La Cour de justice de la République : qu'est-ce que c'est ?

À titre liminaire, il convient de noter qu'il est nécessaire de placer les ministres sous une certaine protection contre de possibles manoeuvres de déstabilisation. C'est en ce sens que furent créés les articles 68-1 et 68-2 de la Constitution qui organisent en vérité une responsabilité pénale spécifique les concernant. Ces articles découlent de la révision constitutionnelle du 27 juillet 1993.

Ce qui est intéressant à relever réside dans le fait que tous les actes de la vie privée des ministres et par conséquent accomplis en dehors de l'exercice de leur fonction ne relèvent pas de la Cour de justice de la République : ainsi, pour ces actes, les ministres demeurent des justiciables ordinaires, dont les actes potentiellement répréhensibles relèvent de la justice ordinaire. En d'autres termes, seuls les crimes ou les délits commis dans le cadre de l'exercice des fonctions des ministres peuvent être connus de cette juridiction. Ces actes doivent, plus précisément, présenter un lien direct avec la conduite des affaires de l'État relevant de leurs attributions, de leurs fonctions.

Malgré une validation de la part du Conseil constitutionnel eu égard à ce privilège juridictionnel (cf. Cons. const., 22/01/1999, n°98-408 DC), et qui retient que les ministres ne peuvent être traduits que devant la Cour de justice de la République ou la Cour pénale internationale, concernant les actes accomplis dans l'exercice de leur fonction, cette juridiction fut régulièrement remise en cause.

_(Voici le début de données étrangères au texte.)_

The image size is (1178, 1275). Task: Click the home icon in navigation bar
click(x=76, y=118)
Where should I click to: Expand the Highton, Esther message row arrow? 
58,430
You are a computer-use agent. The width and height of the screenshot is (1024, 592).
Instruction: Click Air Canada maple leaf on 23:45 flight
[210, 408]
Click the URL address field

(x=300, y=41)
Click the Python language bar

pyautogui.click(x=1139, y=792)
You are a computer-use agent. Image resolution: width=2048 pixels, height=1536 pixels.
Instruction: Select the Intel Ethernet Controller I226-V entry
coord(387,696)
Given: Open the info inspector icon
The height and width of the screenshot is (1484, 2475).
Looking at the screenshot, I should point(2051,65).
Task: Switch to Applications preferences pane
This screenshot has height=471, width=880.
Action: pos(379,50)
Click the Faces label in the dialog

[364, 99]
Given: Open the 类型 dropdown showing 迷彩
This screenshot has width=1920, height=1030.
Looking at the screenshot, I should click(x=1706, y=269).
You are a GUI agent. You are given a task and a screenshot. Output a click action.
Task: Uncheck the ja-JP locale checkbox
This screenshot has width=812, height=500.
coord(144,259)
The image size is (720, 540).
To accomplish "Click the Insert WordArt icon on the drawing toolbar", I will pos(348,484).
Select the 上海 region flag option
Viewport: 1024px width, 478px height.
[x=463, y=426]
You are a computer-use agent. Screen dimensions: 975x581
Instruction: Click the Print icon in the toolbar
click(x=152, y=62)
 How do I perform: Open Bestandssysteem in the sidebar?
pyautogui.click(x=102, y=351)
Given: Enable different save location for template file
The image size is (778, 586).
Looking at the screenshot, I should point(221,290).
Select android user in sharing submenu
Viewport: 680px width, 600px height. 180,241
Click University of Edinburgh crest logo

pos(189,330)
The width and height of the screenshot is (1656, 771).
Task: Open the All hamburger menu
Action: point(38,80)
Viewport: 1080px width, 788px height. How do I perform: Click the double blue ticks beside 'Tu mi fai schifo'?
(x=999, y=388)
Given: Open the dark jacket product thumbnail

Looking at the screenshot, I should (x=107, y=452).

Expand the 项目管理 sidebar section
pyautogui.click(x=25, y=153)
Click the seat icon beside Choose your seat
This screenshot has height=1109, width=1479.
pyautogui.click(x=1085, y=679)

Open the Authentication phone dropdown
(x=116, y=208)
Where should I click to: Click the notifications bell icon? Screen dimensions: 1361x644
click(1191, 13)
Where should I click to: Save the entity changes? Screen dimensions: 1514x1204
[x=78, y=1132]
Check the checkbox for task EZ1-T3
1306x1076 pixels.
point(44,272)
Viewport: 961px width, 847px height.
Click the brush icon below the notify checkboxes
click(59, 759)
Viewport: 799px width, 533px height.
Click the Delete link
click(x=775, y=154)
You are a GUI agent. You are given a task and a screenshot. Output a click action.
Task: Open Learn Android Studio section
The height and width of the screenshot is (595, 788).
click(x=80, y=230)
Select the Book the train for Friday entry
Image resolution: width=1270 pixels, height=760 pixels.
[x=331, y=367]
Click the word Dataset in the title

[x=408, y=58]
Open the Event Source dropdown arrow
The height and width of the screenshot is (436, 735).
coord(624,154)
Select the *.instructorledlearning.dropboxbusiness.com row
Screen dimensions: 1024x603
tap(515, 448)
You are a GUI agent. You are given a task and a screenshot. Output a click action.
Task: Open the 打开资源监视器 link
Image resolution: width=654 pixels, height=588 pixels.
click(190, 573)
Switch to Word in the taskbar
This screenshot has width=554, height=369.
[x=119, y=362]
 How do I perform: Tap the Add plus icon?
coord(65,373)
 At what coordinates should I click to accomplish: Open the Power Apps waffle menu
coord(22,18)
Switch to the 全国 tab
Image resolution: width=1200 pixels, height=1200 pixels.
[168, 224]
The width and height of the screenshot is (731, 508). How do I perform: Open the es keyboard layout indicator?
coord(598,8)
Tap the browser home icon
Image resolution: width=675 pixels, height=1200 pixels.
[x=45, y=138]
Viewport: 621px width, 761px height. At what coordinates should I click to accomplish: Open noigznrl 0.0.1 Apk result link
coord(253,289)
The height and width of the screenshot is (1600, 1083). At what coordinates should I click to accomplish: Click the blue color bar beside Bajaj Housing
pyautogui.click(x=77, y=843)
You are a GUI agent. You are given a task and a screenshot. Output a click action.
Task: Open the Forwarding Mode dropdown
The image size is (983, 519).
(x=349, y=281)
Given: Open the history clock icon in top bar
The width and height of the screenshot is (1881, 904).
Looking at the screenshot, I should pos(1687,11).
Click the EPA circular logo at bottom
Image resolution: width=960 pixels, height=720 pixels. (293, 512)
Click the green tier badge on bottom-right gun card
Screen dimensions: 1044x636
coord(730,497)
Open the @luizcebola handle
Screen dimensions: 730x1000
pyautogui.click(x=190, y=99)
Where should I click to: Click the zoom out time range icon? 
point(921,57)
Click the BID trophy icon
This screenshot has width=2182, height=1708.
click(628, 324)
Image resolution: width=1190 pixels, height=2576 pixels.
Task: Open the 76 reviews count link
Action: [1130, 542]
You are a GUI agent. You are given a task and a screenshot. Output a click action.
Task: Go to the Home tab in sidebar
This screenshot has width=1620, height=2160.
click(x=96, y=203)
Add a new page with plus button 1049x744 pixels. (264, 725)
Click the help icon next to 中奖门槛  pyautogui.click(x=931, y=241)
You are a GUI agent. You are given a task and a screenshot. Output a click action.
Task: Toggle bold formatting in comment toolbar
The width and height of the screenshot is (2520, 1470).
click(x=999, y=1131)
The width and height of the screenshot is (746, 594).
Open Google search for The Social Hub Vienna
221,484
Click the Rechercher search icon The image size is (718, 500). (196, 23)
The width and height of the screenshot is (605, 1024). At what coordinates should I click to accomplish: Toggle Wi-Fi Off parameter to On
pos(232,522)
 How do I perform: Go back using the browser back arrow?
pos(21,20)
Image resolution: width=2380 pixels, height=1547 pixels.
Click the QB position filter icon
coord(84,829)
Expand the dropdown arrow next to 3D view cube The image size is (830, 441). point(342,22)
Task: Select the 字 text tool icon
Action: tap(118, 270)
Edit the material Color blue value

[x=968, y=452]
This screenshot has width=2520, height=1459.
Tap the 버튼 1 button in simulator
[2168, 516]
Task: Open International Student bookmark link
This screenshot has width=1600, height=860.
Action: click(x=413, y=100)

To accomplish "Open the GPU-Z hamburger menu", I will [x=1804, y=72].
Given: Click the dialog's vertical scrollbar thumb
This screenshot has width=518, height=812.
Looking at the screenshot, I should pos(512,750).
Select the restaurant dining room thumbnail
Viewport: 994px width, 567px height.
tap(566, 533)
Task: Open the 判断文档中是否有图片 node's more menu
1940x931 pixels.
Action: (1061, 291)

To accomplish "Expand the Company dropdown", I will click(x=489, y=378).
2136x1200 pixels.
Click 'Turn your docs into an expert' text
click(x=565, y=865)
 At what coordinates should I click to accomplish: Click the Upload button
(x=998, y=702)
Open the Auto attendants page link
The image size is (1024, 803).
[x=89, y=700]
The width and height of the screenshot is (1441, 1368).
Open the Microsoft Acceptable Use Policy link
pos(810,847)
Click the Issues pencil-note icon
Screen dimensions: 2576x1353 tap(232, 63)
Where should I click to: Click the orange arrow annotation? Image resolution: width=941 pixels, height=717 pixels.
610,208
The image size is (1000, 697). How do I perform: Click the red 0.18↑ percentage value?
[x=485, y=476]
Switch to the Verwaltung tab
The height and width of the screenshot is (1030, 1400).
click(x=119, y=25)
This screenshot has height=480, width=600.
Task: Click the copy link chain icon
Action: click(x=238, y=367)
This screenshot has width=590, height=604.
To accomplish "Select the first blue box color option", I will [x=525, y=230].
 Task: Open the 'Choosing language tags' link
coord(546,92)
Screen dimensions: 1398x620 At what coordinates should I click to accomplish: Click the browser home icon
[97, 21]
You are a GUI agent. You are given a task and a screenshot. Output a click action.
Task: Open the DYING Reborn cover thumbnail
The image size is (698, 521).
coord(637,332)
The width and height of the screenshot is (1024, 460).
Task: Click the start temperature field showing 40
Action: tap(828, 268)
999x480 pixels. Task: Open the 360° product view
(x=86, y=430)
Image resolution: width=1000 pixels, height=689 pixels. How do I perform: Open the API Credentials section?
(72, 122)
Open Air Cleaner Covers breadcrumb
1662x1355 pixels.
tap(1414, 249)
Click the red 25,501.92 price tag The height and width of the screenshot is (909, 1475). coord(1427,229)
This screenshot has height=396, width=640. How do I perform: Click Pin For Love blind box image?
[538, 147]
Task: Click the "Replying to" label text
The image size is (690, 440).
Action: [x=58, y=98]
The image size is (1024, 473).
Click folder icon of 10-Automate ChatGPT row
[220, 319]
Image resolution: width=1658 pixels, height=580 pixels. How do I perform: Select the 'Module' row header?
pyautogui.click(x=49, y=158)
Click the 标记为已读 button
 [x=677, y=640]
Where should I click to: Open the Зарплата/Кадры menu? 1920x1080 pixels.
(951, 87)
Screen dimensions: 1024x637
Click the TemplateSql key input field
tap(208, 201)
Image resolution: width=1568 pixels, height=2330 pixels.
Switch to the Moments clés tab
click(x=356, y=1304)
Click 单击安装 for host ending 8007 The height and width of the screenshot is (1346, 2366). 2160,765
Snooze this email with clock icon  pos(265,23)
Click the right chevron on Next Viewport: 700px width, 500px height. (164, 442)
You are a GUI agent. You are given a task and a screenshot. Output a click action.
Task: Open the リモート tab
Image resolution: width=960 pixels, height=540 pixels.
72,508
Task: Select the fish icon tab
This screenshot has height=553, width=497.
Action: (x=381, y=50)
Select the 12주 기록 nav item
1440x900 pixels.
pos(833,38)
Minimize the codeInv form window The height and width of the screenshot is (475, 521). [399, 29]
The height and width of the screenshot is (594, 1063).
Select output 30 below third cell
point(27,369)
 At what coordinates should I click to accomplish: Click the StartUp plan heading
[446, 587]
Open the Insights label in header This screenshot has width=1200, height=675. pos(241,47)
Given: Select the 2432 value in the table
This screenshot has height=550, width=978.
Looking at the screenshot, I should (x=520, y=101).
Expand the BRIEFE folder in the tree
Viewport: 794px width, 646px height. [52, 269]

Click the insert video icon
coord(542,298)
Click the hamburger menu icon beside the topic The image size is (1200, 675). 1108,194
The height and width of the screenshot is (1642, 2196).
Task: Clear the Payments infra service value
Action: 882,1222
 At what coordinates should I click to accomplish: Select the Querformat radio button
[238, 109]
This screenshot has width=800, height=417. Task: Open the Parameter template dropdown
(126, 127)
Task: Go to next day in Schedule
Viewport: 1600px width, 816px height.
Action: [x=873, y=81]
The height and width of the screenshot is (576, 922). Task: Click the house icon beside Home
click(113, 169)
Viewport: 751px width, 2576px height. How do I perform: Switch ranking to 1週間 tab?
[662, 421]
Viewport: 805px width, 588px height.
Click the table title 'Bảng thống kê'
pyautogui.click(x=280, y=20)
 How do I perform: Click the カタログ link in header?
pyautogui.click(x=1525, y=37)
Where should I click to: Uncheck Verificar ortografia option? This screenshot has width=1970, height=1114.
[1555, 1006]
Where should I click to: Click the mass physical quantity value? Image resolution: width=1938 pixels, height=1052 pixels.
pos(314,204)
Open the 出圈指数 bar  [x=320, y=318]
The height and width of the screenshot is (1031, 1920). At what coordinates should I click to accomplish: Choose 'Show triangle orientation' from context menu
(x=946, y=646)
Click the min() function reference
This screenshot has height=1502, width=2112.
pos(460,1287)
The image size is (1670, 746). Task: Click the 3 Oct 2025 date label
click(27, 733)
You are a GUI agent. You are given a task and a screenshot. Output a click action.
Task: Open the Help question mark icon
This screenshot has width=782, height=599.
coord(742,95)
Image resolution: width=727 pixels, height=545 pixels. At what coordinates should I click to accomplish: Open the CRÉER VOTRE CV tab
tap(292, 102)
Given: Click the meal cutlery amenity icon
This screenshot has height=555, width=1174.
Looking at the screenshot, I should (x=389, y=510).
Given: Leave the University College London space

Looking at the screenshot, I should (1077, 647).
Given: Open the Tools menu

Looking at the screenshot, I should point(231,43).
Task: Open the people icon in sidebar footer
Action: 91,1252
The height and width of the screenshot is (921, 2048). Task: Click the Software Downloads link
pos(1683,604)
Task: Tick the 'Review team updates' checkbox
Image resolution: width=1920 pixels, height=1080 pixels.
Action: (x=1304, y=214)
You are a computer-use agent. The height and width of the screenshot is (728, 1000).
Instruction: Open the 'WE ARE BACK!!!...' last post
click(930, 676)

Une juridiction remise en cause ?

À la suite de ce placement sous le statut de témoin assisté de l'ancien Premier ministre, un certain nombre de membres de la classe politique française se sont émus et ont émis des critiques à l'égard de ce qu'ils nomment une judiciarisation de la vie politique. En effet, membres de la majorité et membres de l'opposition semblent très critiques à l'encontre de la Cour de justice de la République. Ainsi, un conseiller de la majorité a pu déclarer en ces termes que la France est « le seul pays au monde où [les ministres sont mis] en cause judiciairement sur le Covid » avant d'ajouter que l'ancien Premier ministre avait fait « tout ce qu'il a pu face à cette crise inédite ! »

Possiblement, le symbole d'une justice à deux vitesses pour certains, l'ancien Chef de l'État, François Hollande, avait souhaité la suppression de la Cour de justice de la République. Ce dernier avait en effet souhaité que les ministres soient soumis à la justice ordinaire quel que soit l'acte commis par les ministres, et ce, au nom du principe d'égalité des citoyens. Cette promesse électorale fut vite oubliée de la part de l'ancien Président de la République.

Emmanuel Macron avait lui aussi désiré sa suppression en 2019, mais depuis cette date, aucune réforme concernant cette juridiction ne semble être sur le point d'éclore.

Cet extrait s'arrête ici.